Re: [GIT PULL] pidfd updates

From: Al Viro
Date: Tue Apr 25 2023 - 09:54:38 EST


On Tue, Apr 25, 2023 at 02:34:15PM +0200, Christian Brauner wrote:

> It is rife with misunderstandings just looking at what we did in
> kernel/fork.c earlier:
>
> retval = get_unused_fd_flags(O_RDWR | O_CLOEXEC);
> [...]
> pidfile = anon_inode_getfile("[pidfd]", &pidfd_fops, pid,
> O_RDWR | O_CLOEXEC);
>
> seeing where both get_unused_fd_flags() and both *_getfile() take flag
> arguments. Sure, for us this is pretty straightforward since we've seen
> that code a million times. For others it's confusing why there's two
> flag arguments. Sure, we could use one flags argument but it still be
> weird to look at.

First of all, get_unused_fd_flags() doesn't give a damn about O_RDWR and
anon_inode_getfile() - about O_CLOEXEC. Duplicating the expression in
places like that is cargo-culting.

> But with this api we also force all users to remember that they need to
> cleanup the fd and the file - but definitely one - depending on where
> they fail.
>
> But conceptually the fd and the file belong together. After all it's the
> file we're about to make that reserved fd refer to.

Why? The common pattern is
* reserve the descriptor
* do some work that might fail
* get struct file set up (which also might fail)
* do more work (possibly including copyout, etc.)
* install file into descriptor table

We want to reserve the descriptor early, since it's about the easiest
thing to undo. Why bother doing it next to file setup?

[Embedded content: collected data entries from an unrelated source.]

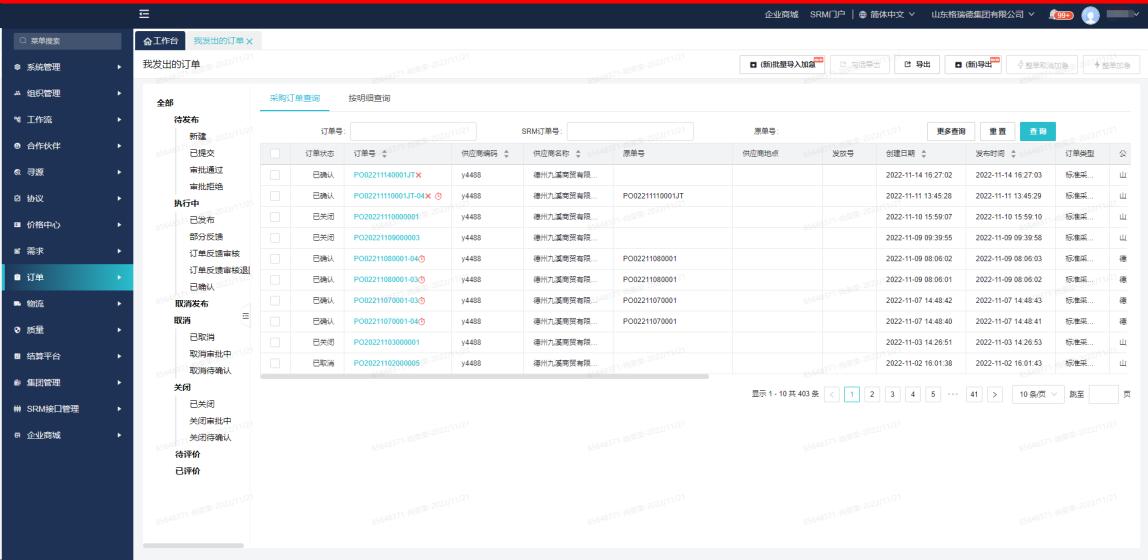Sort by 订单号 column sort arrows
Image resolution: width=1148 pixels, height=560 pixels.
(x=385, y=153)
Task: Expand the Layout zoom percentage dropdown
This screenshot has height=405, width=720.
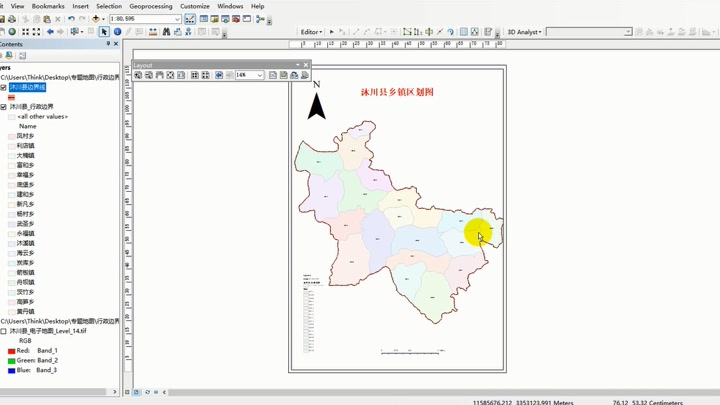Action: pyautogui.click(x=260, y=75)
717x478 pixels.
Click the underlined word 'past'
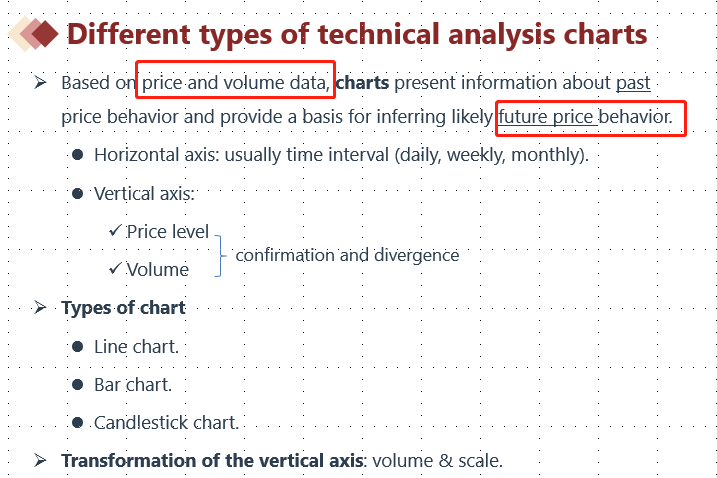[x=633, y=82]
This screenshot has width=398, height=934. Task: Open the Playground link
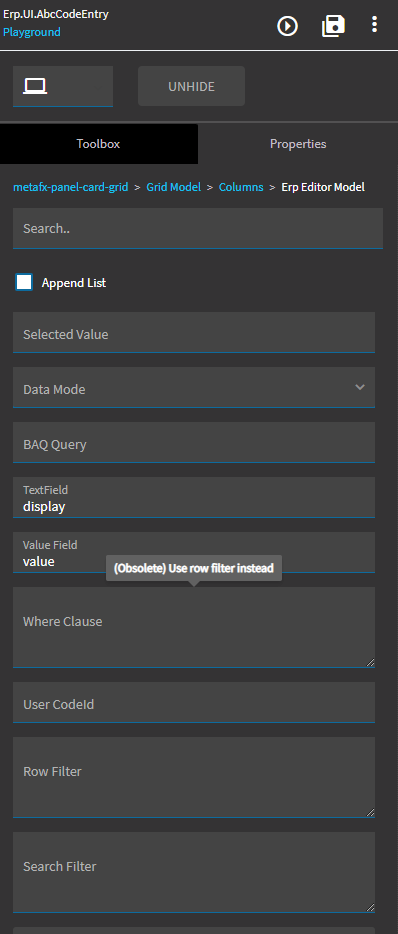click(32, 32)
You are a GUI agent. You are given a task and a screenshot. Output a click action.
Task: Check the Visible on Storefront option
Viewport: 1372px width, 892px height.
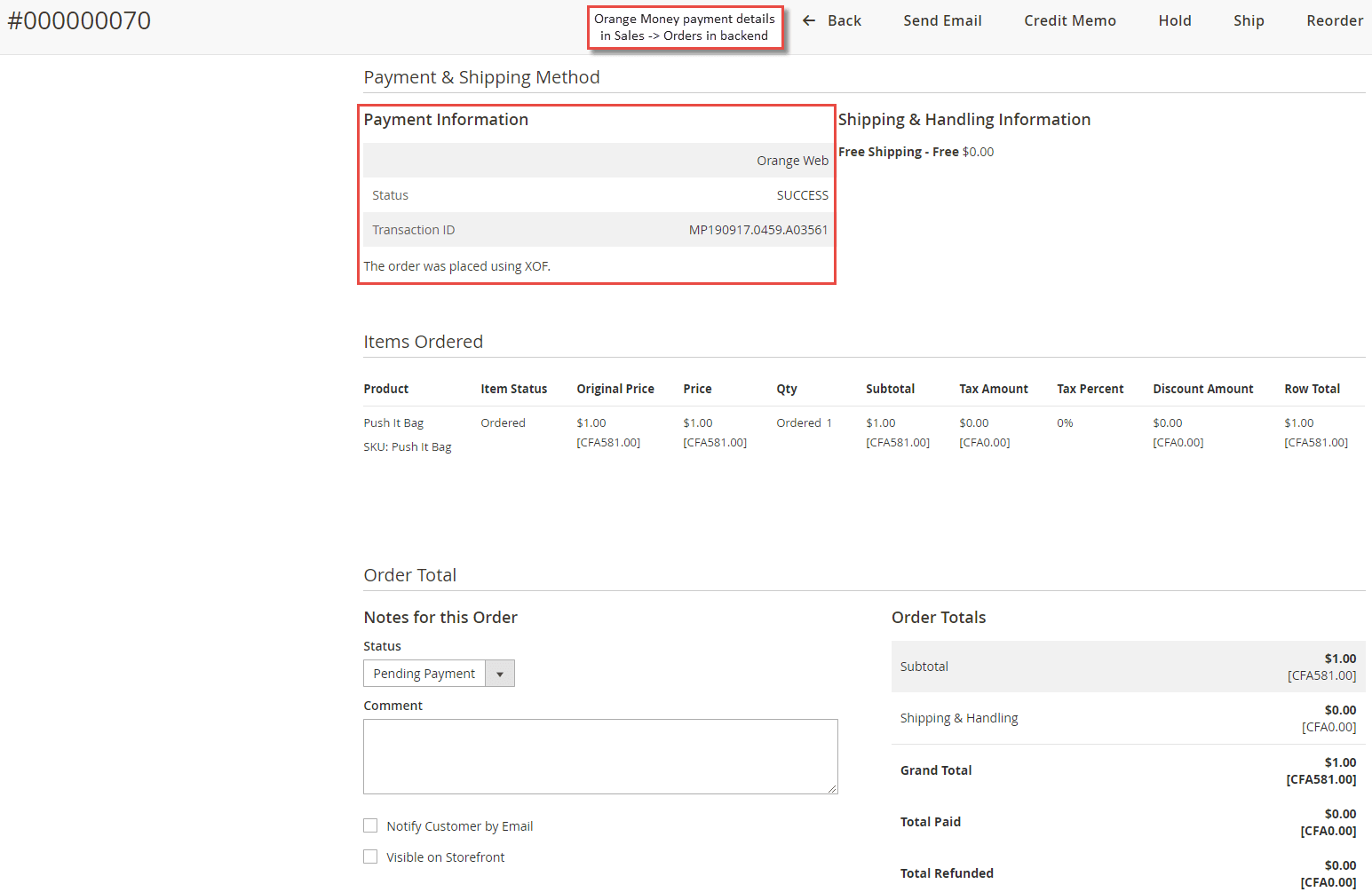point(370,856)
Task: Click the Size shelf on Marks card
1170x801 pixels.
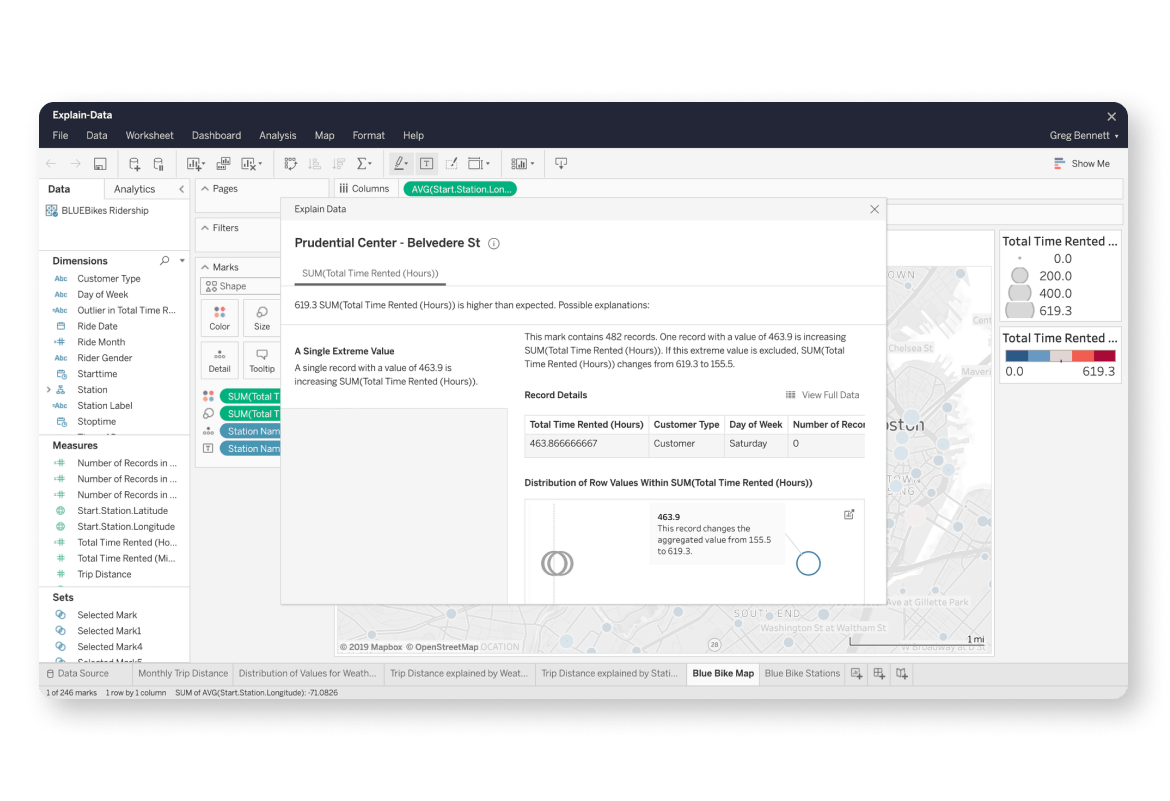Action: click(262, 317)
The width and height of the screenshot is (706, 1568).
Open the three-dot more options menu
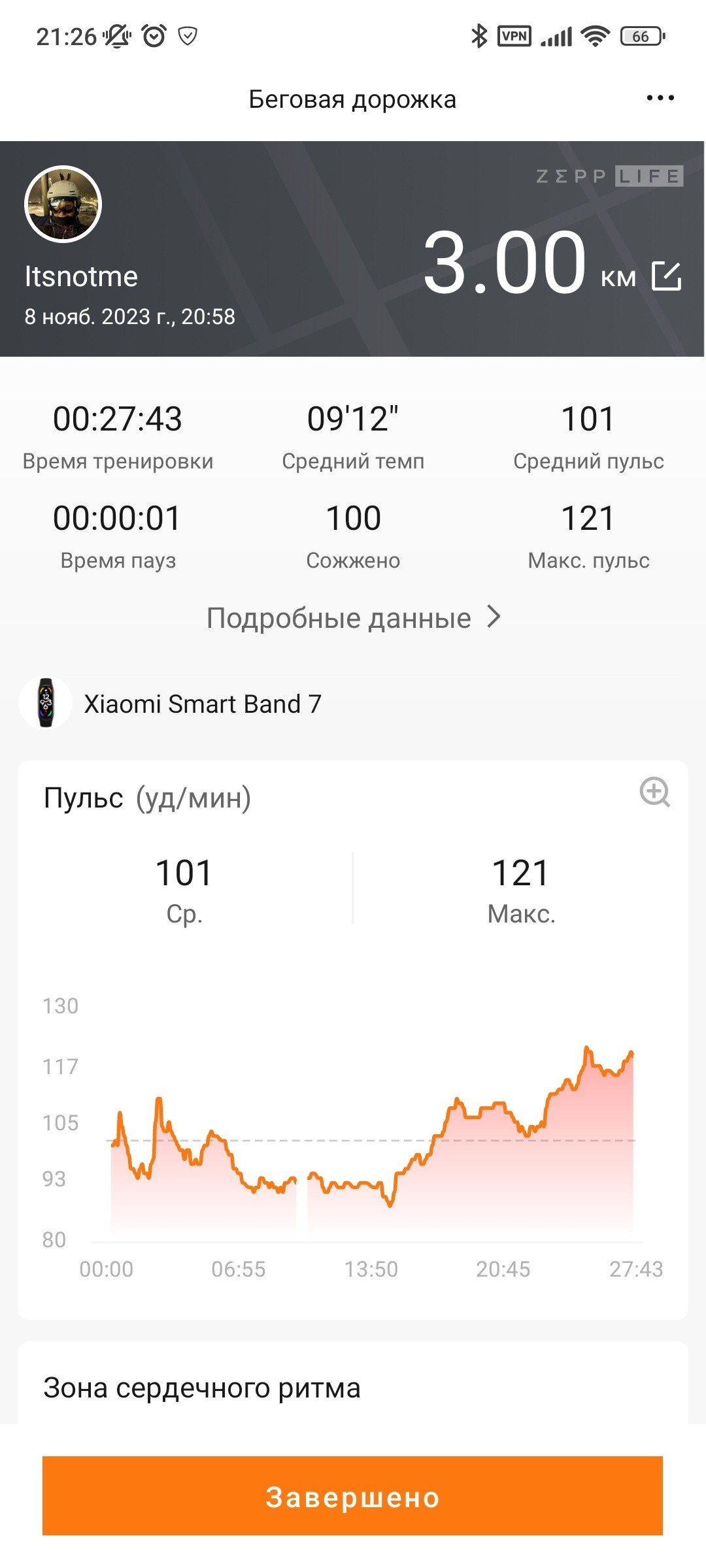click(660, 98)
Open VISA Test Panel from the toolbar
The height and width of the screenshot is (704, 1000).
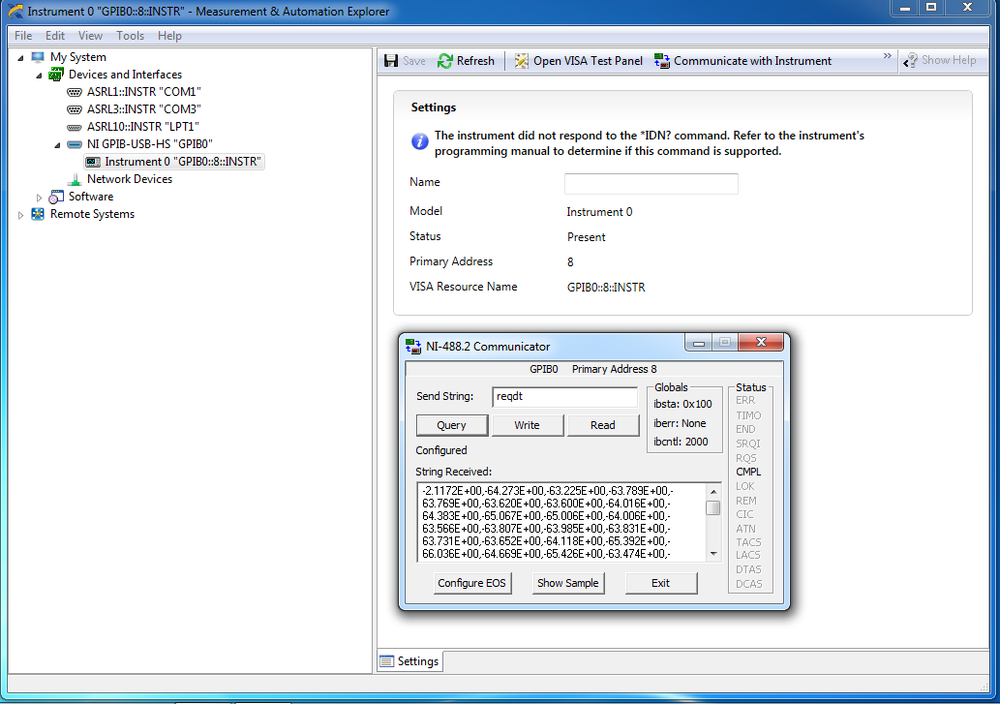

That can be
pretty deep in call chain and doing it that way comes with headache
about passing the damn thing around. And cleanup rules with your
variant end up being more complicated.

Keep the manipulations of descriptor table as close to the surface
as possible. The real work is with file references; descriptors
belong in userland and passing them around kernel-side is asking
for headache.